Westphalia Peace Treaty

A source (Heywood 2007) in one of the core readings of the literature on the state writes about a certain ‘Westphalia Peace Treaty’ that was allegedly formalised in 1648.

This is factually incorrect and makes it obvious that the author writing about it has never actually read the original text. This is because there is more than one treaty that was signed at the peace conference. There were in fact two treaties – the Treaty of Münster and the Treaty of Osnabrück – that constituted the peace agreement. The peace that was signed however never really was. The Great Plague of Vienna hit the city in 1679 and soon thereafter the Turks were found at the city gates.

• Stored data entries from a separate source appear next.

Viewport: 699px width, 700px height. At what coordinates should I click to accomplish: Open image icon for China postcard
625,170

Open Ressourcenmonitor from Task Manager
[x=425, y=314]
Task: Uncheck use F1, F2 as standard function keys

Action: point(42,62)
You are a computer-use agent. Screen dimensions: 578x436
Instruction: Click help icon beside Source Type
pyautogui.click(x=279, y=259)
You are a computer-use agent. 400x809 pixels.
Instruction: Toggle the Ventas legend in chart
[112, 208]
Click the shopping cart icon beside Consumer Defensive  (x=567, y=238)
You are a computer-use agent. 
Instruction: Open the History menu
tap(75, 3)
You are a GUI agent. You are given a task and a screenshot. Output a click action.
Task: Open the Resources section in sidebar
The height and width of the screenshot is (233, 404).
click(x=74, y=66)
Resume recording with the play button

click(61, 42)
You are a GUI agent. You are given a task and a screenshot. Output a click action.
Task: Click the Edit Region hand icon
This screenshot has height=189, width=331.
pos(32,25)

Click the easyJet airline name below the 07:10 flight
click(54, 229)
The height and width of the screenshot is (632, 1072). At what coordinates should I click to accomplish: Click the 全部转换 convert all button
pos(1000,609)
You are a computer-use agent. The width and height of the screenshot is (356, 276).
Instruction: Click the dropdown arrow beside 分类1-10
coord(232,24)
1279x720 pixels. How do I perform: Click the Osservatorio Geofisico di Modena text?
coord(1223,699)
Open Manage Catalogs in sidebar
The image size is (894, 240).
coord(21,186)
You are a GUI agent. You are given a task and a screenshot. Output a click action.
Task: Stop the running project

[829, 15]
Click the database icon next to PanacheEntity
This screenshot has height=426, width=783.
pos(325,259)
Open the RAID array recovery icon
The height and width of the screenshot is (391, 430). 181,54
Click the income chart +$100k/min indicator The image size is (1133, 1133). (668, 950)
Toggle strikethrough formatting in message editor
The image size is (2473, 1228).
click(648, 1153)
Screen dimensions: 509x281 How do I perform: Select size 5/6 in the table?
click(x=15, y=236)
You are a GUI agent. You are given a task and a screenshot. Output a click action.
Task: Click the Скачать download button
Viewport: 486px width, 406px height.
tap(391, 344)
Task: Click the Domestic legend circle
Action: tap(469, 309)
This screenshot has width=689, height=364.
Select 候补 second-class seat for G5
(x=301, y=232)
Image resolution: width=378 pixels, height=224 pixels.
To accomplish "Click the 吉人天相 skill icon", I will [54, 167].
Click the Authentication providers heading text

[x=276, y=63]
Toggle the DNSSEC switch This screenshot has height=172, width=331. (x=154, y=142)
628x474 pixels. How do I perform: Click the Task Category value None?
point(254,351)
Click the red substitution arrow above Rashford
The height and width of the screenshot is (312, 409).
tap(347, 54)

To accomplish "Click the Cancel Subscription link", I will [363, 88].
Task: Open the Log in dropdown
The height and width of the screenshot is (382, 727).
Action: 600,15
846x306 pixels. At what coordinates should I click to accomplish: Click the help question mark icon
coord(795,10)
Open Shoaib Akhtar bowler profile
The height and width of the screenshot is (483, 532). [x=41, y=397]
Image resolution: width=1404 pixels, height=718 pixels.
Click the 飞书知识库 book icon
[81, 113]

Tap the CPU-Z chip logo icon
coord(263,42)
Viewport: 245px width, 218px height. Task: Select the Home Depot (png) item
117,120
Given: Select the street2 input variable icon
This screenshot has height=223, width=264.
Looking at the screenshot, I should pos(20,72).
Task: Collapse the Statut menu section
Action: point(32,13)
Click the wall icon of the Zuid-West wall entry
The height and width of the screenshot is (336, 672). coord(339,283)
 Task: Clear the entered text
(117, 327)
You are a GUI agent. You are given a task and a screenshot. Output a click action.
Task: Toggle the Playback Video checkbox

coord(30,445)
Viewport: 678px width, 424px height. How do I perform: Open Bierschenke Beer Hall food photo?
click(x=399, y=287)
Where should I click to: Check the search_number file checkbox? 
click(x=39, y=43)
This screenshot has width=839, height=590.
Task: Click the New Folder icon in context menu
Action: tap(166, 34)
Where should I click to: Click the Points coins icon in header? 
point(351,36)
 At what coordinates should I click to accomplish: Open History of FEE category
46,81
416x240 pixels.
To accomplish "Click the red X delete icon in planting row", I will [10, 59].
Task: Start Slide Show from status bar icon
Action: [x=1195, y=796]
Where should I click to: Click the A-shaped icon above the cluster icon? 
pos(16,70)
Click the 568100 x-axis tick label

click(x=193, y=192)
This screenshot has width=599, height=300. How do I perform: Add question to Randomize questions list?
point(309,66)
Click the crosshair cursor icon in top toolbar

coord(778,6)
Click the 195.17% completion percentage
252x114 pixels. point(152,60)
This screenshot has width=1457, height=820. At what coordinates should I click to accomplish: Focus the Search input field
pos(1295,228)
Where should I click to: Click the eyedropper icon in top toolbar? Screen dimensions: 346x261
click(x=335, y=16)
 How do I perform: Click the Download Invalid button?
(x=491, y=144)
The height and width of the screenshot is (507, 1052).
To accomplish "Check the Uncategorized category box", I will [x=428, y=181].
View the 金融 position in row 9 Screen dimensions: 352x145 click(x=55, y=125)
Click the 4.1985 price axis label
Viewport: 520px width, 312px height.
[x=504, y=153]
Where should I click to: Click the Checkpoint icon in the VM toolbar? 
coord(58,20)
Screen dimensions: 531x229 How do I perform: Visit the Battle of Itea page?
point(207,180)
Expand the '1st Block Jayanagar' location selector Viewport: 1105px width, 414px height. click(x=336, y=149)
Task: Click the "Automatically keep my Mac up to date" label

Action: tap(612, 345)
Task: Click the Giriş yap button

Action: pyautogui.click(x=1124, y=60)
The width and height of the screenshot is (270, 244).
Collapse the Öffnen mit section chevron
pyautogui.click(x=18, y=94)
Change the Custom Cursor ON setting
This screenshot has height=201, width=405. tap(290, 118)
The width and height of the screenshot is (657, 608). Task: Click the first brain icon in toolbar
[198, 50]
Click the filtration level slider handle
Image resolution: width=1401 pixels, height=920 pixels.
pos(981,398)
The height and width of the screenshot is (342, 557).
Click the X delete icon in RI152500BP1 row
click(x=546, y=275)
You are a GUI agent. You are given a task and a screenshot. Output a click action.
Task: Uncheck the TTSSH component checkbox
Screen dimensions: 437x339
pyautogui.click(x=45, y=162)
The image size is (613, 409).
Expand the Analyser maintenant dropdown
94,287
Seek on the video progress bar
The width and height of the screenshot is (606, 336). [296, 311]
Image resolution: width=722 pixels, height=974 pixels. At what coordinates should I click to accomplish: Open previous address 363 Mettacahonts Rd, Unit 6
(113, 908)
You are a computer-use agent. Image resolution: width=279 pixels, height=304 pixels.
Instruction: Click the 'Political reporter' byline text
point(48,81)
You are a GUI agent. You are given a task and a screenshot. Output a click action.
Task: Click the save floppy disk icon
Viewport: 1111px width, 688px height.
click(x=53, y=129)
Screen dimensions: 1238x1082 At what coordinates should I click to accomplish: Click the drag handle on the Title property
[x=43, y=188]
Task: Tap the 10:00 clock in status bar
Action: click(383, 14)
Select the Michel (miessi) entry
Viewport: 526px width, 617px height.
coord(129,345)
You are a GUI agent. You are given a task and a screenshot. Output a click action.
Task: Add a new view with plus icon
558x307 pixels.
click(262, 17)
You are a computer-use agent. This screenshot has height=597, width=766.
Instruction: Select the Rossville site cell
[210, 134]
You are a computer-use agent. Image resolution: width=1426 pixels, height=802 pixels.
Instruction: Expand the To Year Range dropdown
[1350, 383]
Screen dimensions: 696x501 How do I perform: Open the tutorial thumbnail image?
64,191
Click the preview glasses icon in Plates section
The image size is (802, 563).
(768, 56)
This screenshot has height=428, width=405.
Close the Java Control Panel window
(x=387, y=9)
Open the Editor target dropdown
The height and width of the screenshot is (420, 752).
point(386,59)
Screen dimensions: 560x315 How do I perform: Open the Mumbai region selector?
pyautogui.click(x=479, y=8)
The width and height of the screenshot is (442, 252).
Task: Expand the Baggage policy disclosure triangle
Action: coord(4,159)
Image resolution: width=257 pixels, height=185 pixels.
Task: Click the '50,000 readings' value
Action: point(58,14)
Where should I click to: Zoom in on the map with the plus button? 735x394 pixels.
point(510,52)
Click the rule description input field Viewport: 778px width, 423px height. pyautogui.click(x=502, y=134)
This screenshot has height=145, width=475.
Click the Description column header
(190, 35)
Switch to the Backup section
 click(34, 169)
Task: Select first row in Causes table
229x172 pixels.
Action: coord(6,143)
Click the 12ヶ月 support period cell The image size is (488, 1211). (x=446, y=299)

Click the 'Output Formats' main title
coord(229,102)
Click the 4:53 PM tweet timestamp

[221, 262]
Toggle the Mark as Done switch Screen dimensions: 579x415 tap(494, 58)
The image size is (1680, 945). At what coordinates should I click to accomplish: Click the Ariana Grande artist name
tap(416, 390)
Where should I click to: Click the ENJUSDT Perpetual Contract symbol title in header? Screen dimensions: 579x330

The importance of this event is furthermore very open for debate. Why, for example, do political scientists not focus on the Treaty of Tordesillas (translation http://avalon.law.yale.edu/15th_century/mod001.asp) or the Peace of Augsburg (translation of fragment: http://pages.uoregon.edu/sshoemak/323/texts/augsburg.htm) or even the Treaty of Nerchinsk in 1689? Surely such treaties had an equally if not more important effect on the historical development of the nation state?

The importance of such treaties are all embedded in a much more overarching concept of mathematically defined territorial borders. Why then, the question begs, not focus on the Cartesian rupture from Greek geometry or the historical development of spatial-politics more generally?

Sources:

A. Heywood (2007) Politics: Chapter 5 (pp. 89-106). Basingstoke: Palgrave.

For more on the nation state and the myth of 1648, see:

- Osiander, A. (2001), “Sovereignty, International Relations, and the Westphalian Myth”, International Organization 55 (2), pp. 251–287
- Teschke, B. (2009) “The Myth of 1648: Class, Geopolitics, and the Making of Modern International Relations”. London: Verso.